TL;DR:
The Balancer exploiter reactivated wallets that had remained inactive for five months and began moving funds through ThorChain, the decentralized protocol known for operating without censorship capabilities over its liquidity pools. Within the span of one hour, the attacker transferred 1,100 ETH to an intermediary address and converted them into BTC, replicating the same scheme used to move the funds from the KelpDAO hack.
The original theft amounted to approximately $120 million in ETH. The immediate impact on the asset’s price was limited: ETH was trading just above $2,300 at the time of the transactions, while BTC pulled back to $77,700. The decision to convert the funds stolen from Balancer into BTC is unusual, as groups behind this type of exploit typically keep assets in ETH to mix them, or take refuge in censorship-resistant stablecoins such as DAI.

The choice of ThorChain was entirely deliberate. The protocol does not function as a mixer—movements are traceable on-chain—but its 95 active nodes operate in a fully permissionless manner, with no mechanisms to intercept transactions or freeze funds. John-Paul Thorbjornsen explained that the network initially had admin keys that allowed new network states to be proposed, though nodes could override them. One year ago, ThorChain decided to eliminate that mechanism entirely.

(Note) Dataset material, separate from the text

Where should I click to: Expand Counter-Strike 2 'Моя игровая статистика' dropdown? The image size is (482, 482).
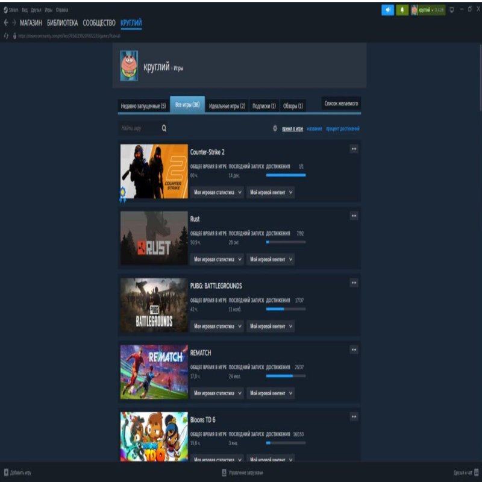[218, 192]
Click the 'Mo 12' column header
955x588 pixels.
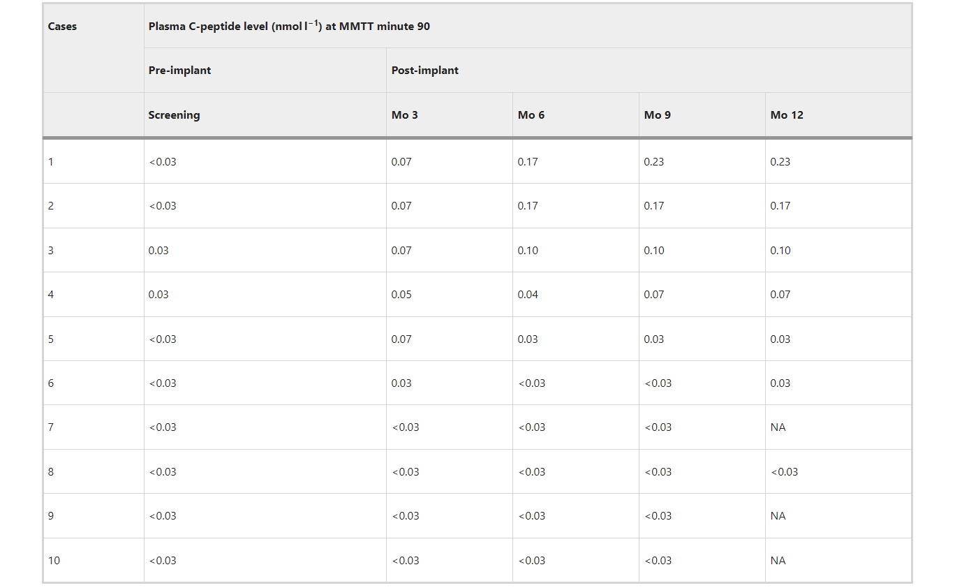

The protocol’s daily volume climbed to $70 million on April 24, compared to a usual average of $20 million. The bulk of that activity was concentrated in ThorChain’s native DEX. Only Arbitrum and some Aave vaults took preventive measures to block funds following the recent hacks; in most cases, exploiters manage to move and launder their assets without significant difficulty.

On a separate front, ThorChain announced the integration of native swaps with ZCash, with a gradual activation that began on April 24. The privacy protocol allows transactions to be shielded, potentially adding an additional layer of opacity to on-chain swaps. Following the announcement, ZEC climbed from a local low of $316 to $342.32.